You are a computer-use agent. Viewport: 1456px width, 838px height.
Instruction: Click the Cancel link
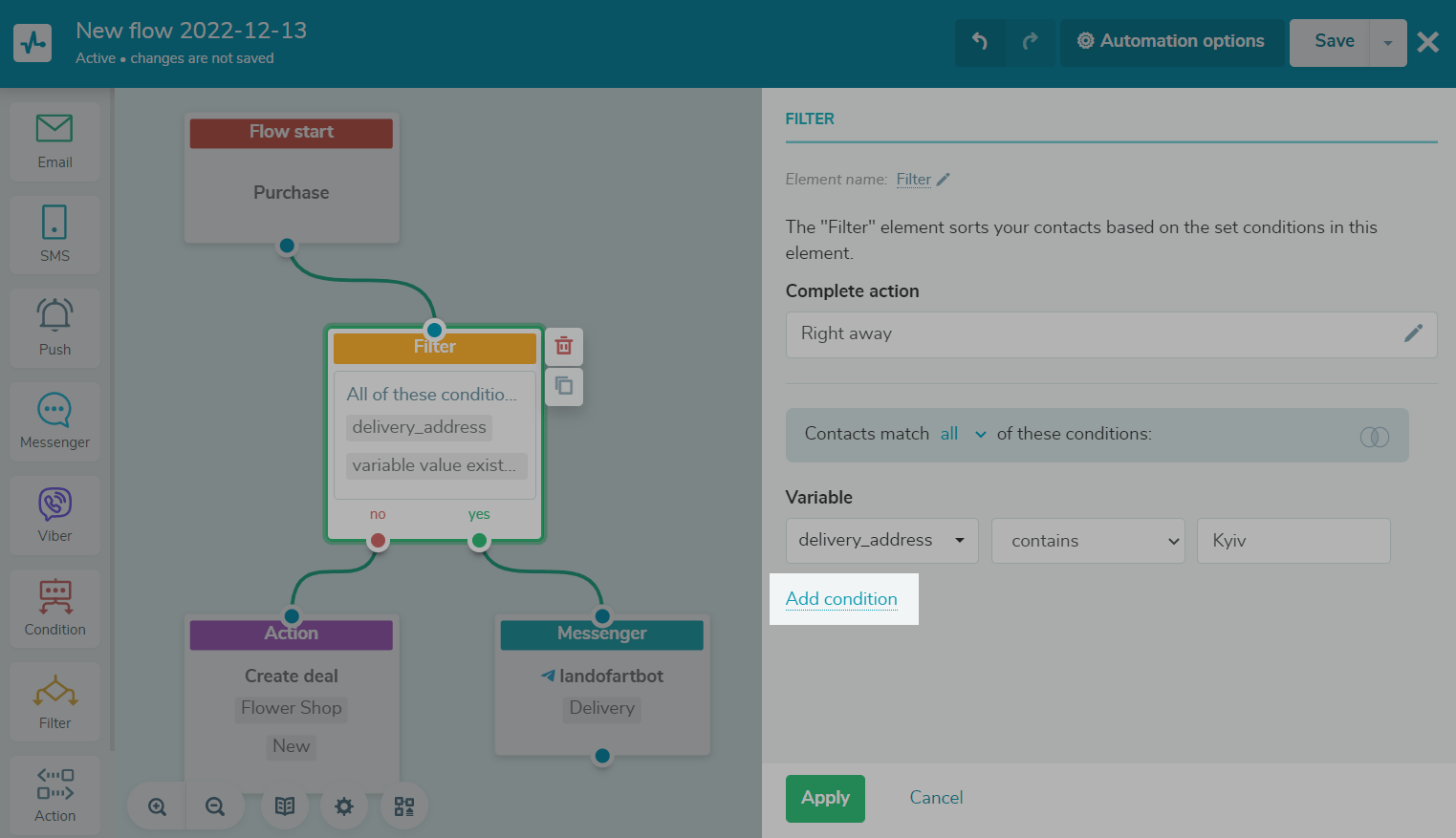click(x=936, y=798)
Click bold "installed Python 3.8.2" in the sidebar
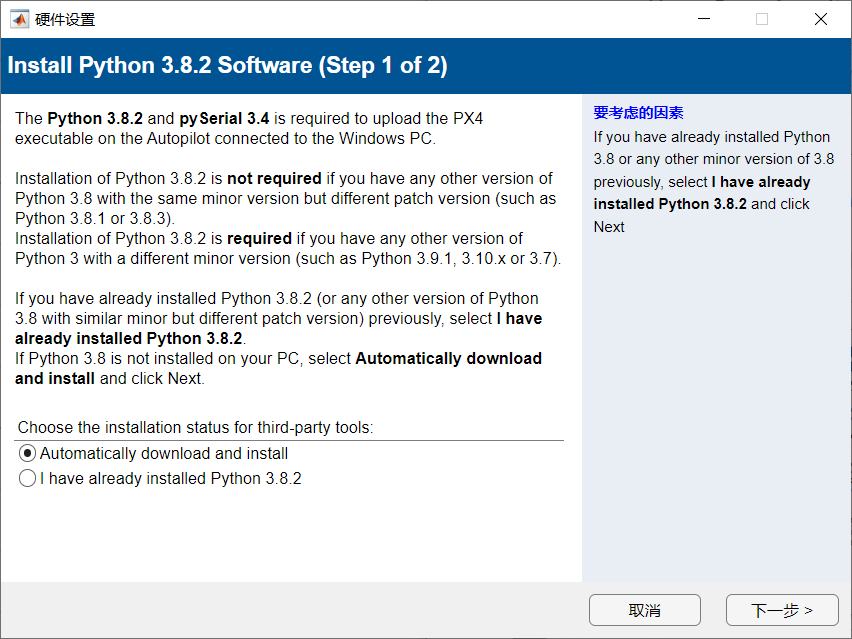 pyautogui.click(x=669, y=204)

== == ==

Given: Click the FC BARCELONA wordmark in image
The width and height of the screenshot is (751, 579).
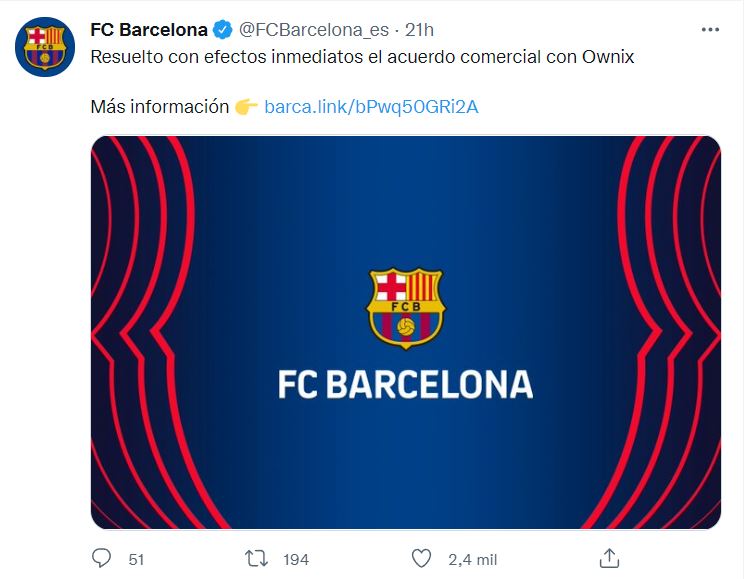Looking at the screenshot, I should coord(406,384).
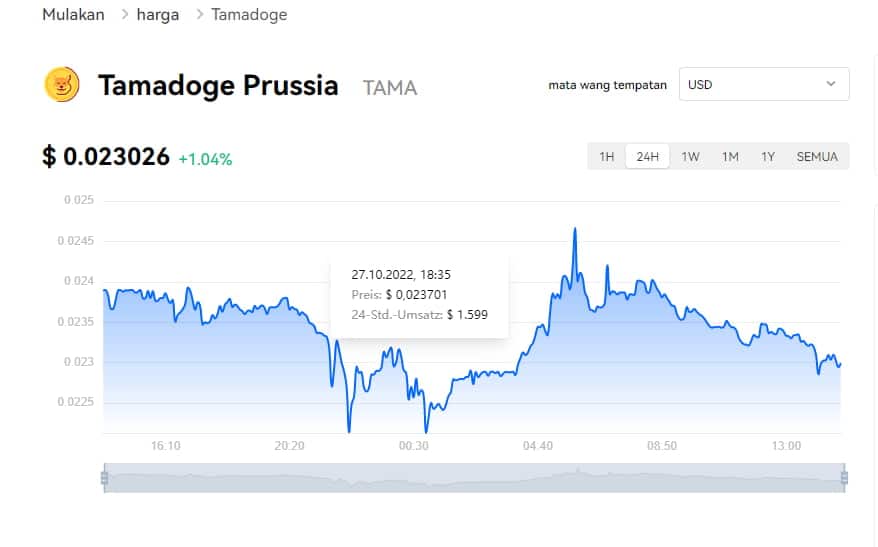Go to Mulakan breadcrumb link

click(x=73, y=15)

== == ==

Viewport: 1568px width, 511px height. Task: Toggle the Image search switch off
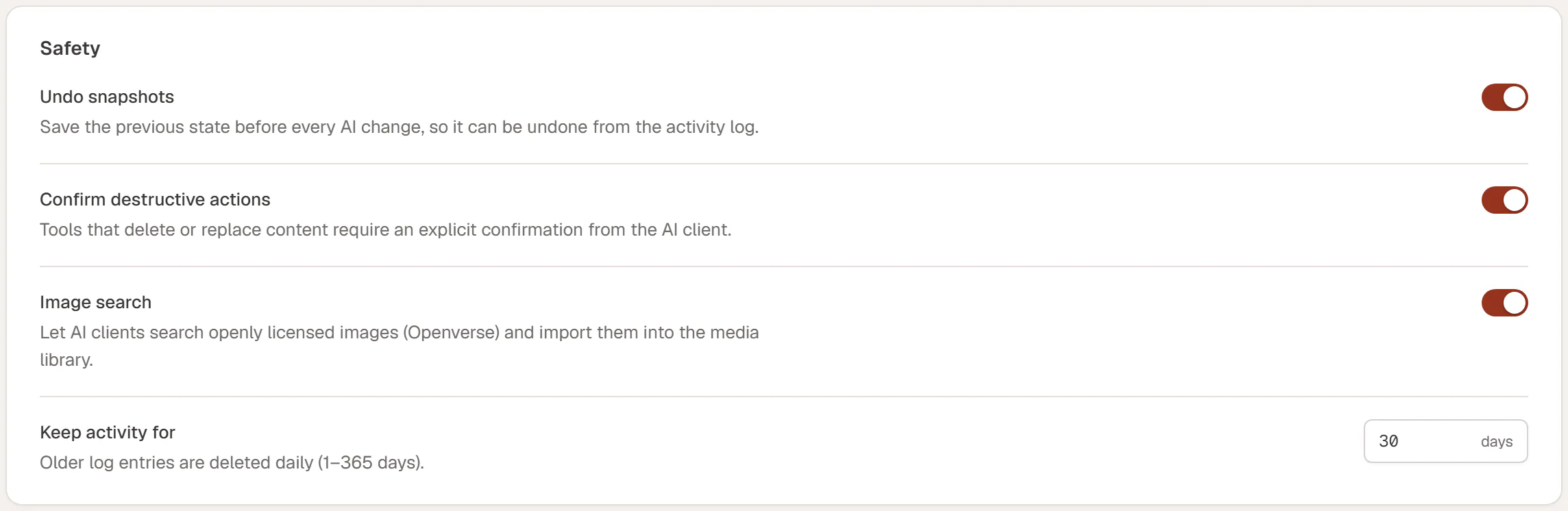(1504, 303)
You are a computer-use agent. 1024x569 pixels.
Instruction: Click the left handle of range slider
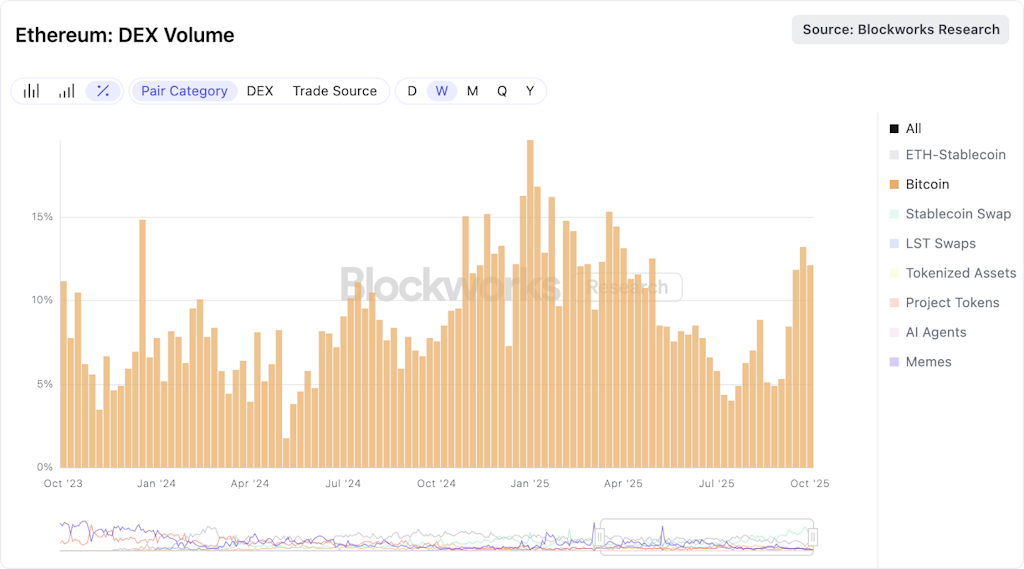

== == ==

» **Exercise details**
Could you restate, word for word, the lines above from the one with "You are a computer-use agent. 1024x569" to the one with "Instruction: Click the left", both included?

» **Result for this task**
You are a computer-use agent. 1024x569 pixels.
Instruction: Click the left handle of range slider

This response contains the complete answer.